Time to ‘see the woods from the trees’ – Flanagan

In a week which has seen Coillte strongly criticised over its alliance with British asset managers Gresham House, MEP Luke ‘Ming’ Flanagan hasn’t held back.

“A large international corporation tramples over the rights of a local population to generate a fair living in order to increase the profit margins of PLCs. Sounds like the last century…sounds like the Third World, but it isn’t – welcome to Ireland in 2023”.

MEP Flanagan said that Ireland has massive problems with agricultural greenhouse gas emissions (GHGs), mainly methane and nitrous oxide.

He claimed that “government and big business” have consciously decided that rather than addressing the problem at source, they will follow a policy which will allow intensive agriculture to continue unabated.

“The fact that no amount of forestry that may sequester CO2 will reduce the emissions of methane and nitrous oxide is conveniently ignored. This is not about sustainable farming, this is about balancing the books at national level”.

The Castlerea native added: “Intensive agriculture must clean up after itself.

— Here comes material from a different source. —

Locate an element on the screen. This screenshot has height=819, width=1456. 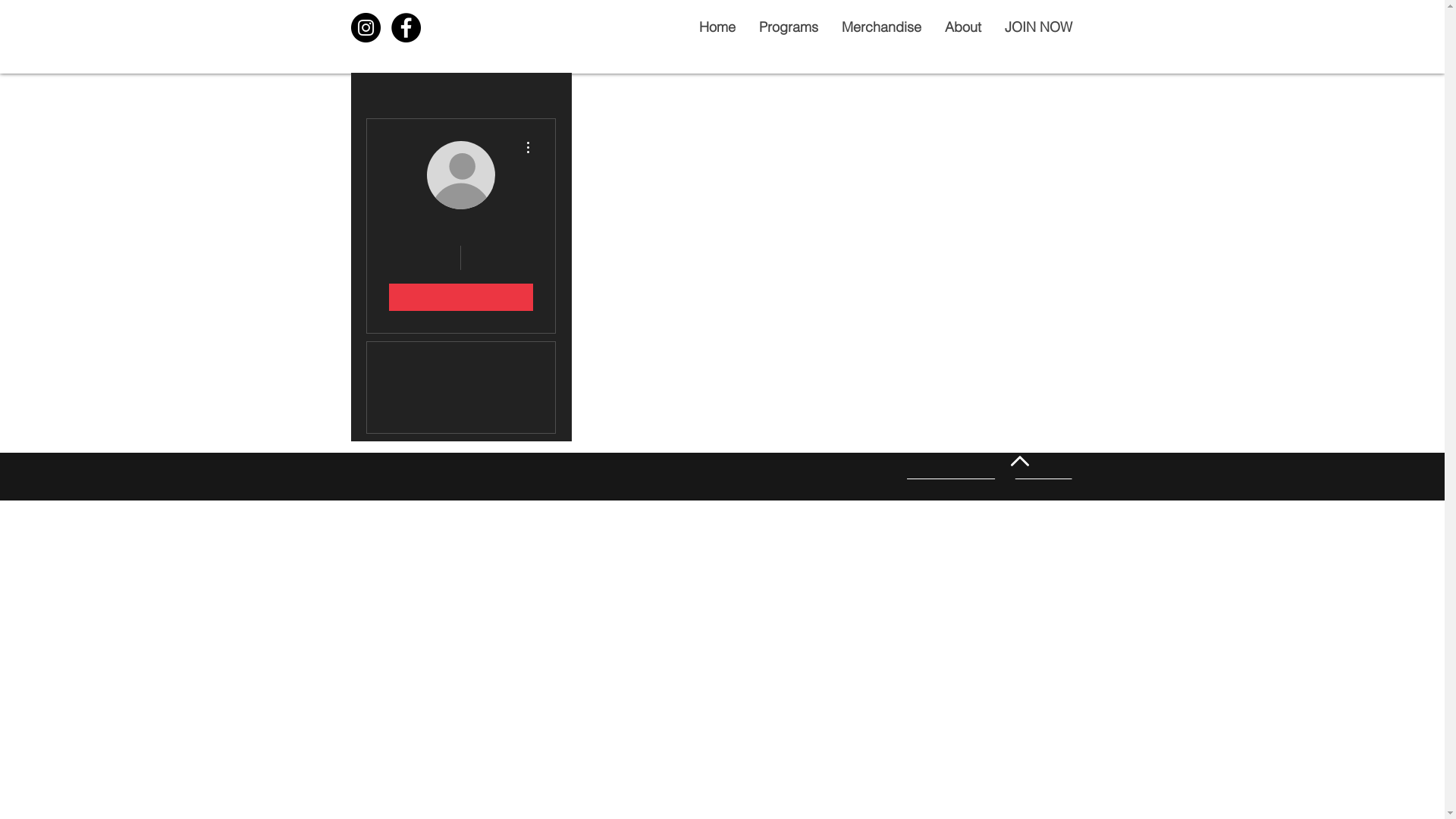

The ‘polluter pays’ principle cannot be turned on its head, where those creating emissions, biodiversity loss and reduced water quality are given a free pass and other sectors are expected to carry the can. It is morally unjustified to ask some to give up their enterprises and way of life in order that others can continue their destructive practices”.

MEP Flanagan said that the current policy will see  intensive agriculture continuing, leading to negative consequences at both ends of the spectrum.

“Intensive agriculture will continue on its destructive path – destroying biodiversity, polluting our waterways, and increasing agricultural GHGs. At the other end of the scale, low intensity farmers – currently the keepers and custodians of our biodiversity – will be coerced and muscled out by the money behind the investment funds and their land planted with monoculture forestry”.

He added that ‘blanket forestry’ has serious negative effects on water quality, biodiversity and the landscape, as well as impacting on the social fabric of rural areas through depopulation, and loss of the services needed to maintain life in rural areas.

The MEP contended that the “billions” being “marshalled” by Coillte would be much better used in incentivising take-up of agroforestry across all farms in Ireland.

“Agroforestry can build resilient and sustainable food production systems and increase productivity as trees give cover and protection to crops and animals in extremes of weather. It can also prevent soil erosion and water pollution and generate space for nature”.